Andre Cronje's new KP3R token surges 2000% in hours

A newly launched token by Yearn Finance founder Andre Cronje has skyrocketed within hours of launch as degen farmers load up.

The new token called KP3R is for Cronje’s latest project called Keep3r Network which is a decentralized gig-style, smart contract powered marketplace for technical jobs.

Within hours of the token launch, traders and degen farmers had ‘aped’ into it causing prices to surge, topping out at over $180 a couple of hours ago according to Uniswap.info.

Trading on Uniswap started as low as $10 per token, but the momentum soon picked up sending it surging almost 2000% within hours. According to Coingecko, the new token already has a market capitalization of $35 million.

At the time of writing, the KP3R token was trading at $175, a monumental gain since launch, though would be investors should note it is a highly speculative bet which could result in a dump as has occurred with so many new token launches this year.

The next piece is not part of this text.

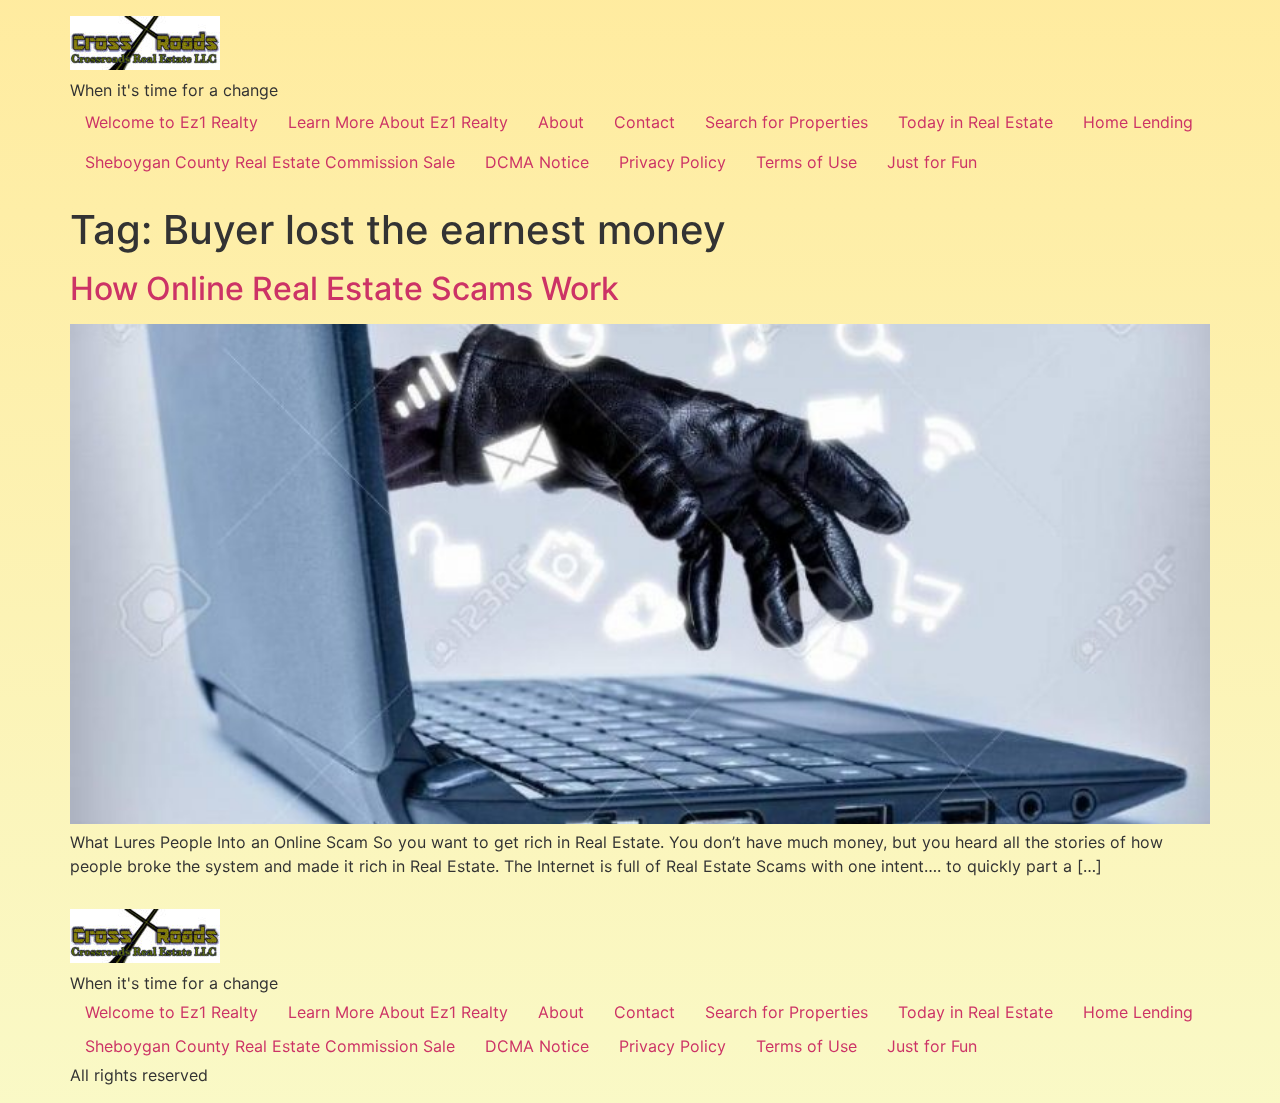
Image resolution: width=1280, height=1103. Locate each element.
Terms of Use (806, 162)
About (561, 122)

The move was noted by several crypto community members including Ethhub founder Anthony Sassano;

Some suggested that a rapid exit by Cronje could net him a monumental profit but he has repeatedly maintained that his intentions are more constructive, previously stating: “I don’t build for speculators.”

“I build for developers. My core goal is tooling, to enable other developers to easily be able to use/inherit templates I design and create products out of that.”

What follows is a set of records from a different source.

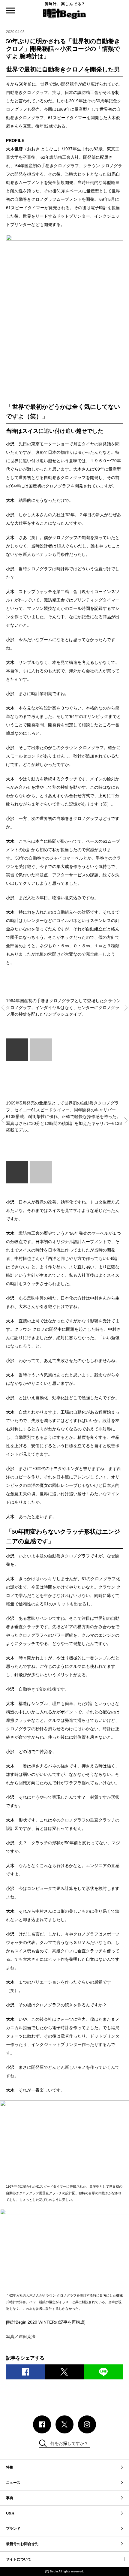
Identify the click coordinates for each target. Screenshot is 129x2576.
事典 (9, 2498)
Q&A (10, 2513)
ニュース (13, 2483)
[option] (64, 1002)
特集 (9, 2467)
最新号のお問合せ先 (22, 2544)
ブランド (13, 2528)
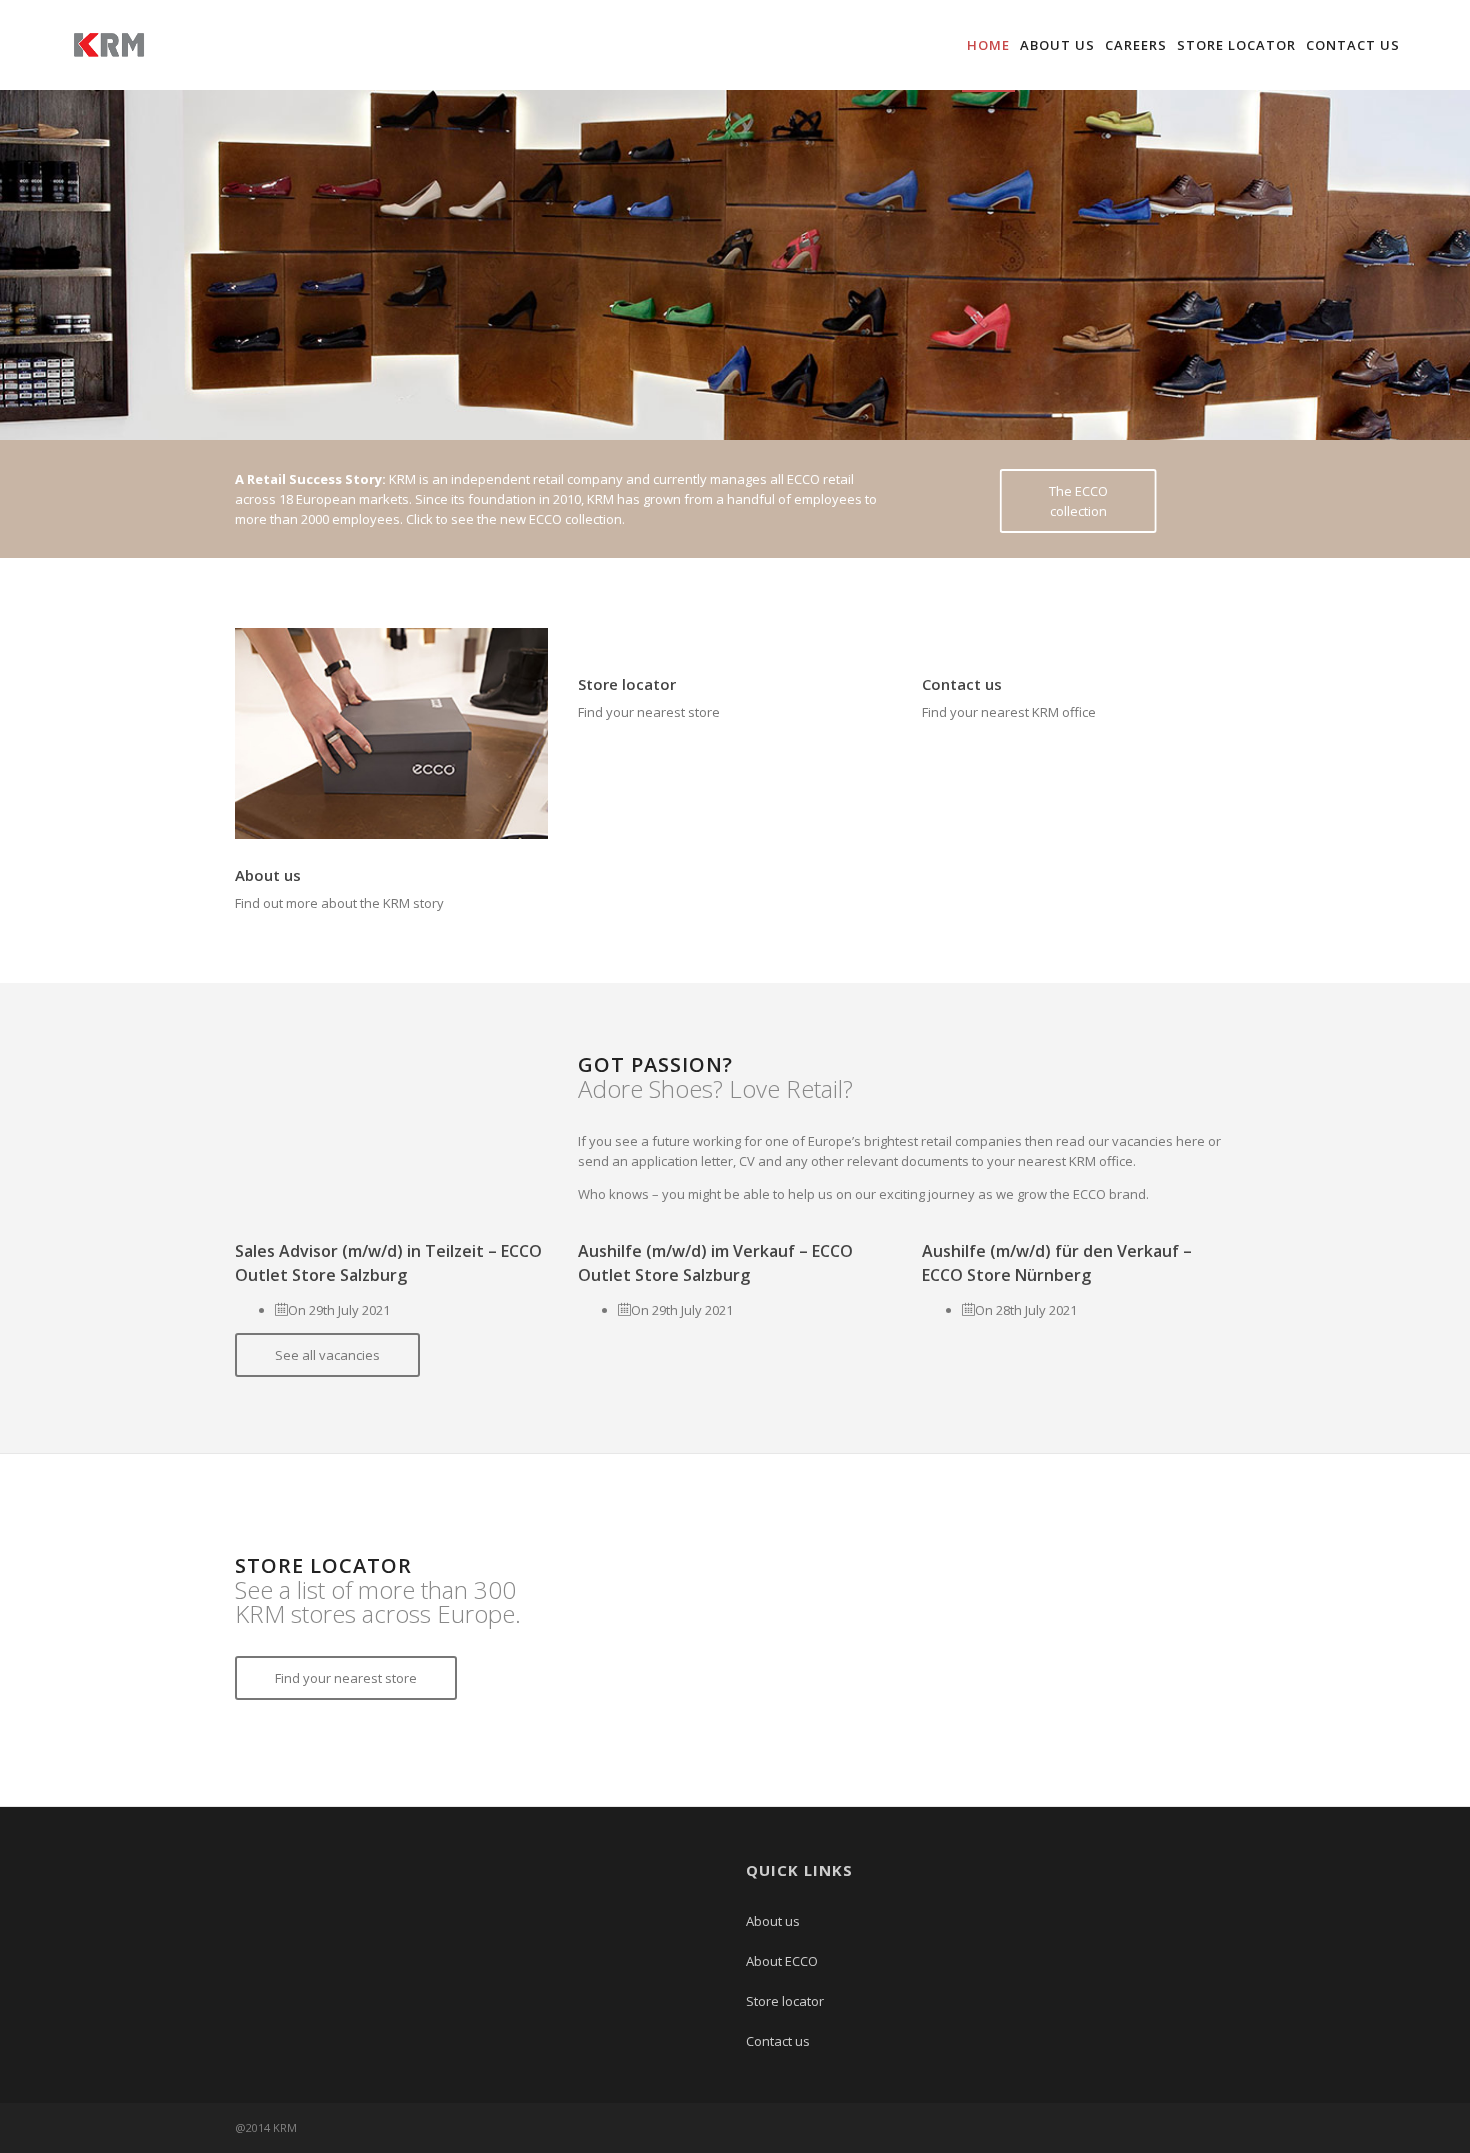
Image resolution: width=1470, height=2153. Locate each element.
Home (988, 45)
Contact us (1353, 45)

With the release of the Keep3r Network v1 contracts a few hours ago, the project is now live. It’s  designed to marry crypto projects with technical experts . The concept involves ‘Keepers,’ which are external persons and/or teams that execute a job, and ‘Jobs’ which is the term used to refer to smart contracts set up to get an external entity to perform an action.

The network will be powered by the new KP3R tokens which will be issued as rewards for job completion.

It was largely developed stealthily to prevent another rehash of the Eminence fiasco that resulted in $15 million in funds lost as degen farmers prematurely poured capital into experimental EMN contracts which were subsequently hacked.